-- Aim of the exercise --
From the line that holds "The image size" to the last line below, retype everything exactly and nothing else; omit pictures.

-- Source information --
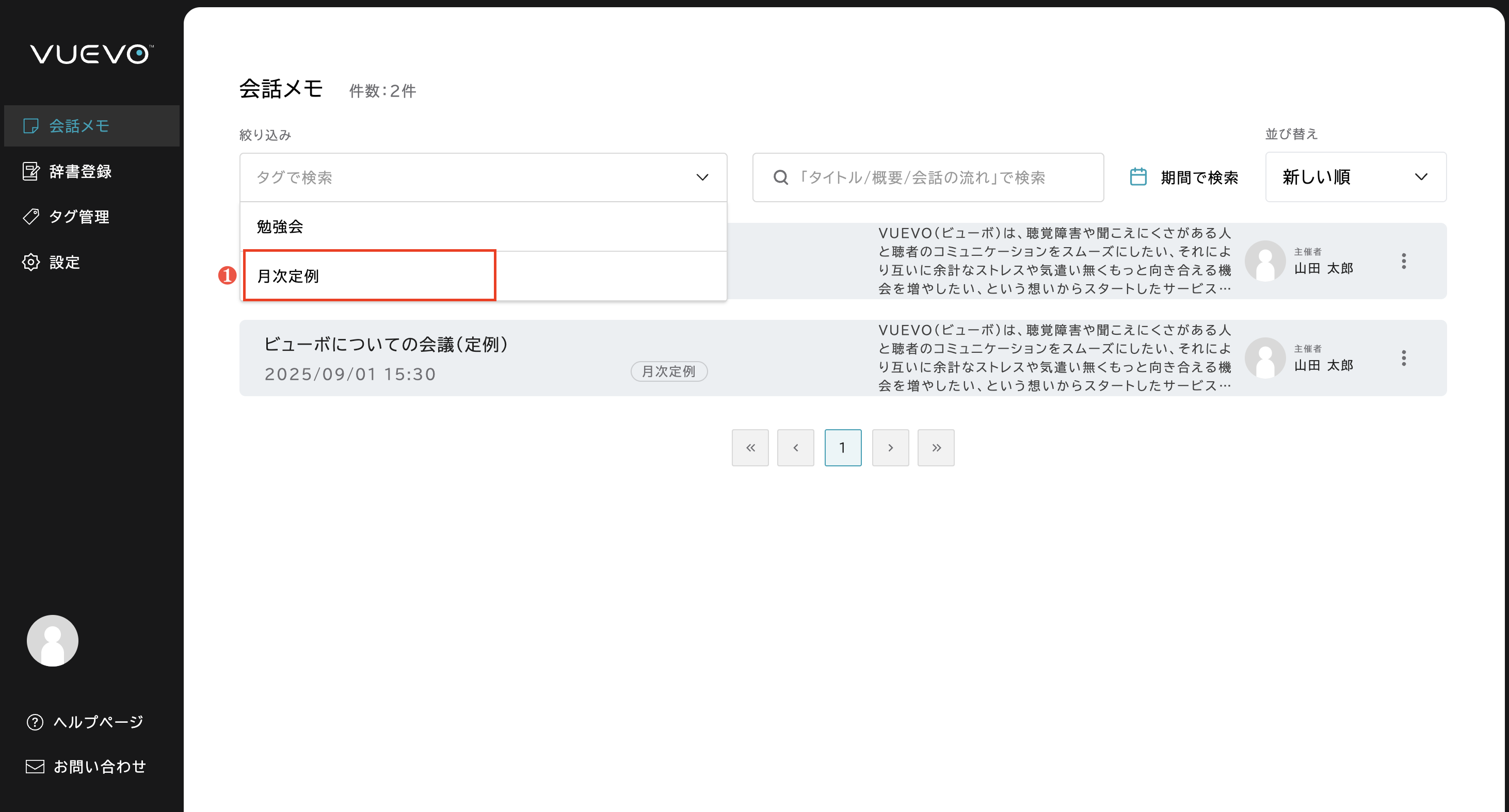Viewport: 1509px width, 812px height.
Task: Open 辞書登録 in the sidebar
Action: (79, 172)
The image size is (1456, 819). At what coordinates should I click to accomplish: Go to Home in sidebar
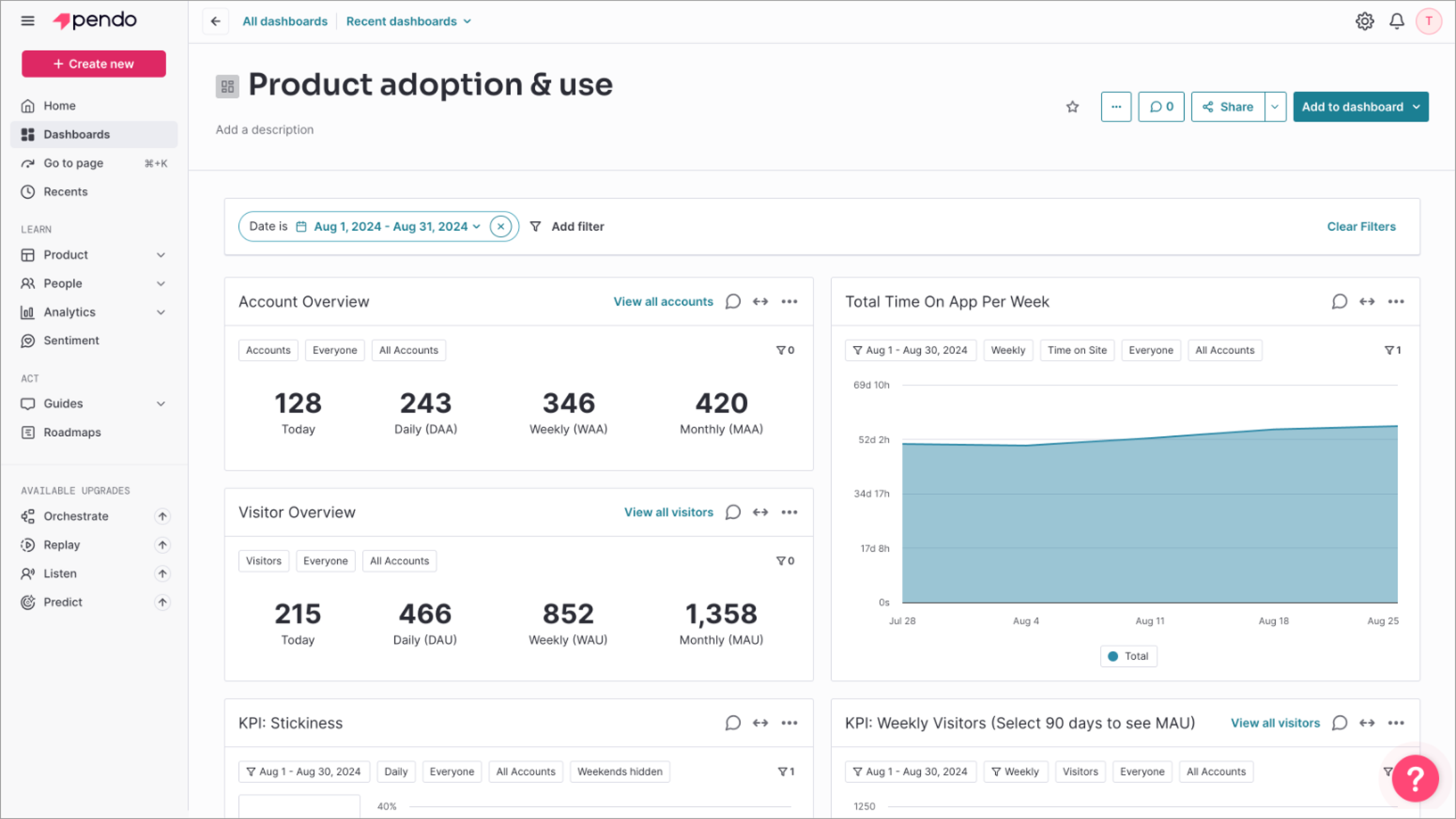point(59,106)
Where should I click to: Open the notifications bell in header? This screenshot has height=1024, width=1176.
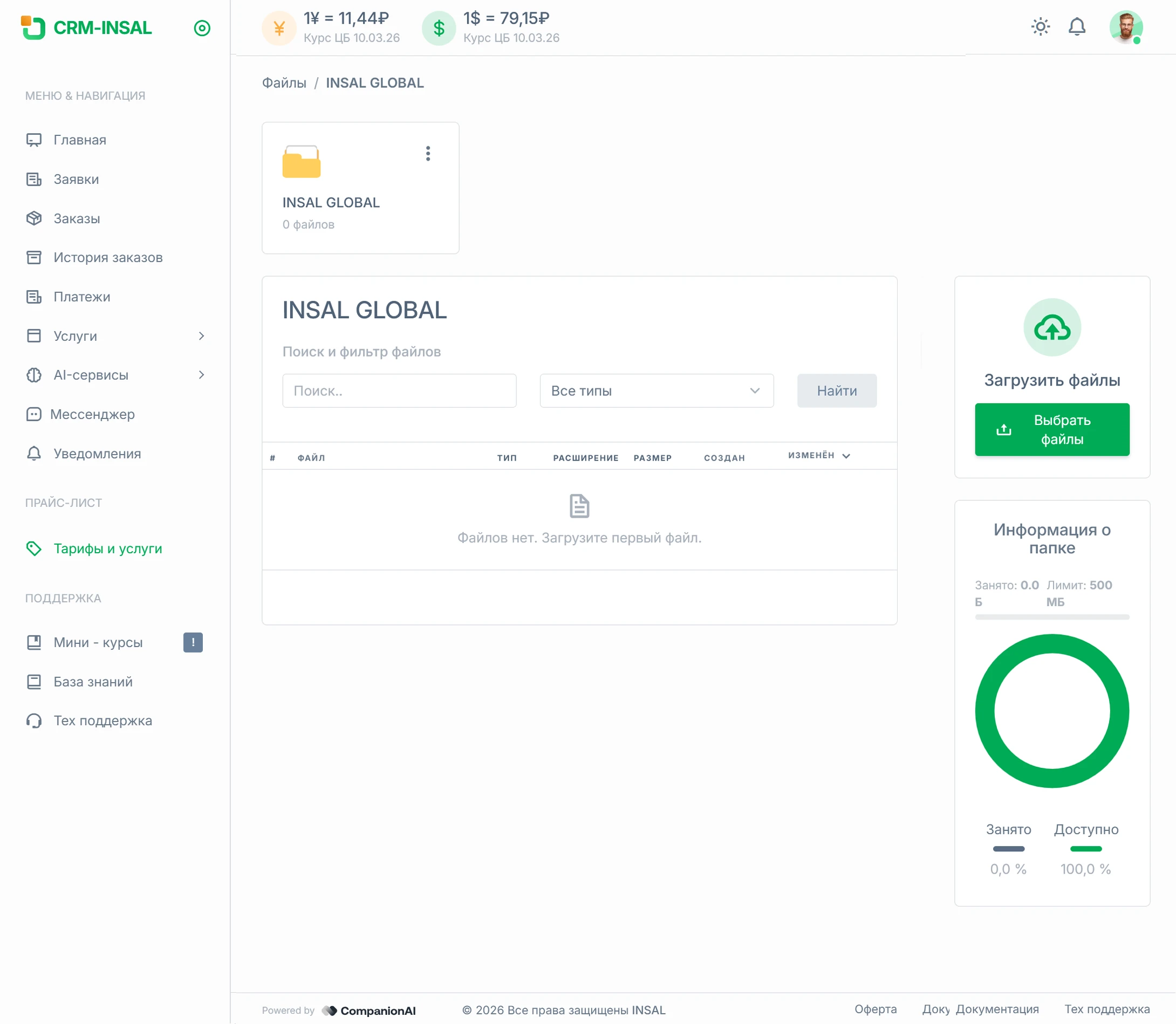pos(1077,27)
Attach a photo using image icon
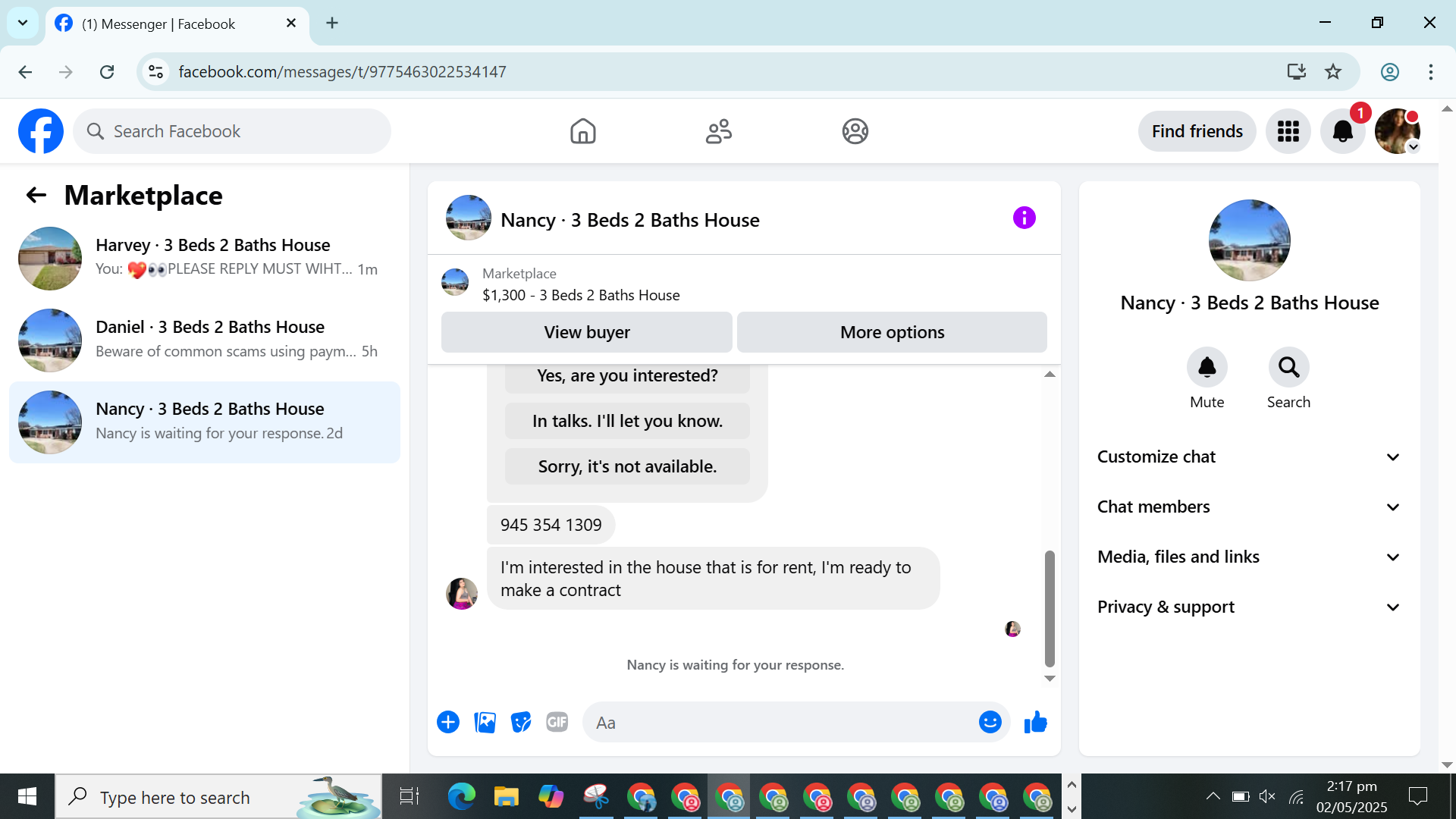This screenshot has width=1456, height=819. (485, 722)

-- Exercise response --
The image size is (1456, 819). At what coordinates should I click to accomplish: Go to Home in sidebar
point(59,106)
Where should I click to: Open the notifications bell in header? This screenshot has height=1024, width=1176.
pos(1077,27)
Attach a photo using image icon
This screenshot has width=1456, height=819. (485, 722)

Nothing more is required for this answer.